Governo_GentiloniQuasi tutti i vecchi ministri nel nuovo esecutivo targato Gentiloni. Solo due new entry. In attesa dei sottosegretari

 

ROMA – Nonostante le “difficoltà politiche”, quelle assodate e quelle last minute, è nato in tempi record il governo di Paolo Gentiloni. In attesa di viceministri e sottosegretari, la squadra è per ora composta da 20 persone: il premier, 18 ministri, il sottosegretario di palazzo Chigi con funzione di segretario del Cdm. E dei 20, solo due non facevano parte dell’esecutivo Renzi: Anna Finocchiaro e Valeria Fedeli.

Ecco allora che le prime parole di Gentiloni non possono essere una sorpresa: “Come si vede dalla sua struttura, il governo proseguirà nell’azione di innovazione svolta fin qui dal governo guidato da Matteo Renzi”.

Squadra_governo_Gent

Le opposizioni la mettono così: una fotocopia, un Renzi-bis senza Renzi. Ma l’unico modo per dare vita al governo in tempi rapidissimi, “per aderire all’invito del presidente della Repubblica e credo nell’interesse della stabilità delle nostre istituzioni”, era proprio questo: toccare il meno possibile la squadra. Per rispettare gli equilibri interni al Pd, per rispettare gli equilibri nella maggioranza. Resta così Pier Carlo Padoan, per assicurare continuità nelle politiche economiche. Restano tutti i leader delle aree Pd: Franceschini, Martina, Orlando. Restano i renziani di ferro, Lotti (sia pure ancora senza delega ai Servizi) e Boschi, garanti per l’ex premier.

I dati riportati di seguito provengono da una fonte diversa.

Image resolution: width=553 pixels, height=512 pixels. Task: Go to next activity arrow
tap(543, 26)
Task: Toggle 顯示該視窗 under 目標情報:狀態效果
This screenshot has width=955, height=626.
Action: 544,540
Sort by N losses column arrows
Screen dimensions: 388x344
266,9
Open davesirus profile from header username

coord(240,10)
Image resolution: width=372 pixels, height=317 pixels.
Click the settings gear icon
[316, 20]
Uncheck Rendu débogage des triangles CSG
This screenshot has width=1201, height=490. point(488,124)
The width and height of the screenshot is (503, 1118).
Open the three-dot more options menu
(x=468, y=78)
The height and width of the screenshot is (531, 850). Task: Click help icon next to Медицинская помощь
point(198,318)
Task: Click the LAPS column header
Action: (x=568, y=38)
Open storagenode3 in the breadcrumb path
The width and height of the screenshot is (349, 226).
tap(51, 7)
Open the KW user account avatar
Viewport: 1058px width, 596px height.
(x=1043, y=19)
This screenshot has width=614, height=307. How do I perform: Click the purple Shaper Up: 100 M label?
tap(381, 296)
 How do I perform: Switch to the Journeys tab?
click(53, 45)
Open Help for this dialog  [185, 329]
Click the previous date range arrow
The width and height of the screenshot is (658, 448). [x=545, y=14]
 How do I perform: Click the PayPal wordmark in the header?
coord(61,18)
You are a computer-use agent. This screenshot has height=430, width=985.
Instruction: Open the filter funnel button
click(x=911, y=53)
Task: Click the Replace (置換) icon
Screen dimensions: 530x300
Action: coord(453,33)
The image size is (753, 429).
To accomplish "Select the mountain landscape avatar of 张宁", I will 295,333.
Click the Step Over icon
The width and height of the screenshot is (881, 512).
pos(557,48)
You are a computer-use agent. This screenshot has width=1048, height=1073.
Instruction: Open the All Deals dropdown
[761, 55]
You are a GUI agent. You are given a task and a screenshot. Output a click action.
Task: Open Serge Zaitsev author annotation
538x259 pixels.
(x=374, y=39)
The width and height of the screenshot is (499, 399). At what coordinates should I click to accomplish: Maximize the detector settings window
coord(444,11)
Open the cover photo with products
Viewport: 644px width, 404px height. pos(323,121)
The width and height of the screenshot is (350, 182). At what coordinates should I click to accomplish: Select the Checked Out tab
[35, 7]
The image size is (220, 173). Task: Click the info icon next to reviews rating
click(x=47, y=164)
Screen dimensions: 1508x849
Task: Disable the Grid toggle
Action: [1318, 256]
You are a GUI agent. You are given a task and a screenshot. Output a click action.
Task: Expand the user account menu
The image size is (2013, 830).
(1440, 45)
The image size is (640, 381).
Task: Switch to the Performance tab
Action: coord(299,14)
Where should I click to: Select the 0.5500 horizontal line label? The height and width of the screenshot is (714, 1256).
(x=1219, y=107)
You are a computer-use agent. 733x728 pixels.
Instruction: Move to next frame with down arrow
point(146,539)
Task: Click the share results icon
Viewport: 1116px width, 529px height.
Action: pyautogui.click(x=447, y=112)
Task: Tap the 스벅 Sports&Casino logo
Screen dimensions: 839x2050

Paga solo Stefania Giannini, responsabile della riforma della scuola che da mesi lo stesso Renzi indicava come principale errore del suo governo. Né si potevano toccare i delicati equilibri della galassia centrista: restano Galletti e Costa, oltre ad Alfano che ottiene di liberarsi della complicata partita immigrazione. E non c’è quindi spazio per la richiesta di Denis Verdini, che mentre il presidente incaricato è a colloquio con il capo dello Stato, tenta il tutto per tutto: o un ministro per Ala o niente fiducia. Ultimatum che rimarrà ignorato, anche perché, se invece Gentiloni avesse ceduto, si sarebbe aperto il fronte del gruppo delle Autonomie, che al Senato assicura alla maggioranza ben 17 senatori.

E’ il governo di Mattarella per la rapidità dei tempi, ma è il governo di Renzi per la sua composizione e forse anche per quella che sarà la sua durata”. Sapendo che comunque c’è sempre la partita dei sottosegretari, per recuperare con Verdini, “e bisognerà vedere se Gentiloni deciderà di andare allo scontro con Ala revocando il ruolo di viceministro a Zanetti”.

Gentiloni fissa intanto con una breve dichiarazione le sue priorità: lavoro, Sud, disagio del ceto medio. E poi, in politica estera, assoluta continuità nelle battaglia in sede europea: “Politiche comuni sui migranti e politiche economiche orientate alla crescita”. Ma l’obiettivo principale del neonato governo resta quello di “facilitare il confronto tra le forze parlamentari per individuare le nuove regole per le leggi elettorali”, spiega Gentiloni. Sapendo che anche e soprattutto dall’esito di questo confronto passa la durata dell’esecutivo.